Horner's Method This is a question from a computational mathematics course. 
An error analysis of Horner's rule shows that the computed value of the polynomial satisfies $$\hat{c}_{0} = (1 + \theta_1)\alpha_0 + (1 + \theta_3)\alpha_1 x + \ldots + (1 + \theta_{2n-1})\alpha_{n-1}x^{n-1} + (1 + \theta_{2n})\alpha_n x^{n}$$ where $|\theta_k| \leq \gamma_k$ (Higham 2002 Accuracy and Stability of Numerical Algorithms, Second Edition). The pattern on the subscript is odd numbers, i.e., increment of 2, until the last which is even, i.e., last increment is 1. Let $$\tilde{p}_n(x) = |\alpha_{0}| + |\alpha_1|x + \ldots + |\alpha_n|x^{n}$$ Show that $$\frac{|p_n(x) - \hat{c}_{0}|}{|p_n(x)|} \leq \gamma_{2n}\frac{\tilde{p}_n(|x|)}{|p_n(x)|}$$ and therefore $$\mathcal{k}_{rel} = \frac{\tilde{p}(|x|)}{|p(x)|}$$ is a relative condition number for perturbations to the coefficients bounded by $\gamma_{2n}$.
I am pretty lost on showing this is the case, I assume I use the equation of $p_n(x) = \alpha_n(x - \mathcal{p}_1) \ldots (x - \mathcal{p}_n)$ where $\mathcal{p}$ or we may be able to use this equation ($p_n(x) = \alpha_0 + \alpha_1x + \ldots + \alpha_n x^{n}$) are the known roots of the polynomial and the equation above to prove the condition.
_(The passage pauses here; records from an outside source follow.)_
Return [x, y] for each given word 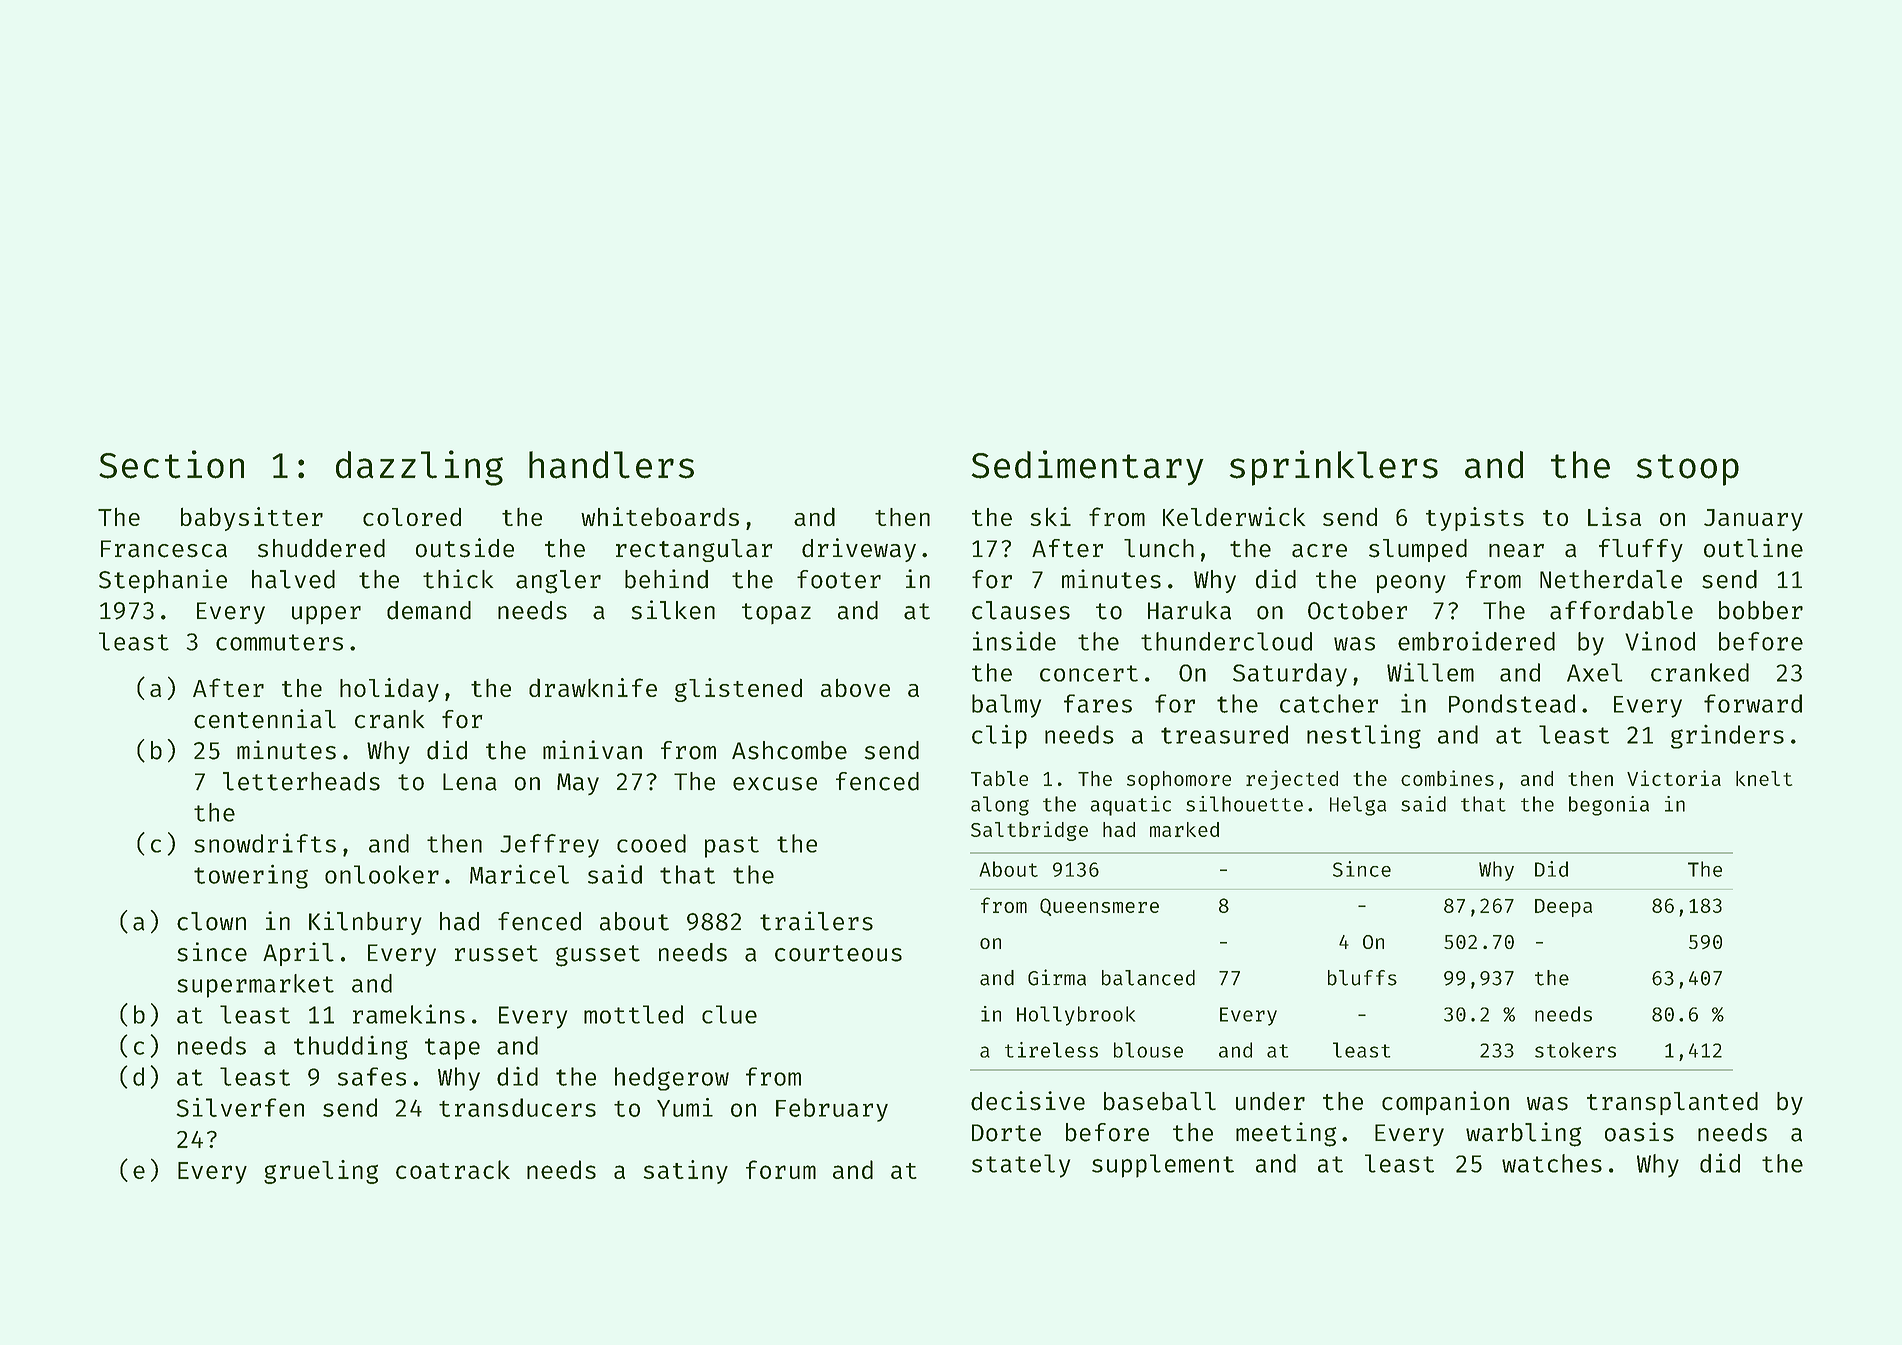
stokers [1575, 1050]
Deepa [1563, 908]
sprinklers [1334, 468]
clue [729, 1014]
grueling [321, 1172]
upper [326, 615]
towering [251, 876]
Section [171, 464]
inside [1014, 641]
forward [1753, 703]
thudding [351, 1047]
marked [1184, 829]
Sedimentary [1087, 468]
If anyone can give me suggestions, I would greatly appreciate it. 
 A: Given, $$\hat{c}_{0} = (1 + \theta_1)\alpha_0 + (1 + \theta_3)\alpha_1 x + \ldots + (1 + \theta_{2n})\alpha_n x^{n}$$ we can use subtract $\hat{c}_0$ by $p_n(x)$ to get the desired forward error bound $$\hat{c}_0 - p_n(x) = \left[(1 + \theta_1)\alpha_0 + (1 + \theta_3)\alpha_1 x + \ldots + (1 + \theta_{2n})\alpha_n x^{n}\right] - \left[ \alpha_0 + \alpha_1 x + \ldots + \alpha_n x^{n}\right] $$ which yields $$\theta_1\alpha_o + \theta_3\alpha_1 x + \ldots + \theta_{2n}\alpha_n x^{n}$$ Now we can derive our forward error bound, 
    \begin{align*}
 |\theta_1\alpha_o + \theta_3\alpha_1 x + \ldots + \theta_{2n}\alpha_n x^{n}| \leq |\theta_1||\alpha_0| + |\theta_3||\alpha_1||x| + \ldots + |\theta_{2n}||\alpha_n||x^{n}| \ \text{(by the triangle inequality)} \\ \leq \gamma_{2n}(|\alpha_0| + |\alpha_1||x| + \ldots + |\alpha_n||x^{n}|) = \gamma_{2n}\tilde{p}_n(|x|)
 \end{align*}
    where $\tilde{p}_n(x) = |\alpha_{0}| + |\alpha_1|x + \ldots + |\alpha_n|x^{n}$ thus, dividing $|p_n(x)|$ we get $$\frac{|p_n(x) - \hat{c}_{0}|}{|p_n(x)|} \leq \gamma_{2n}\frac{\tilde{p}_n(|x|)}{|p_n(x)|}$$ and therefore $$k_{rel} = \frac{\tilde{p}(|x|)}{|p(x)|}$$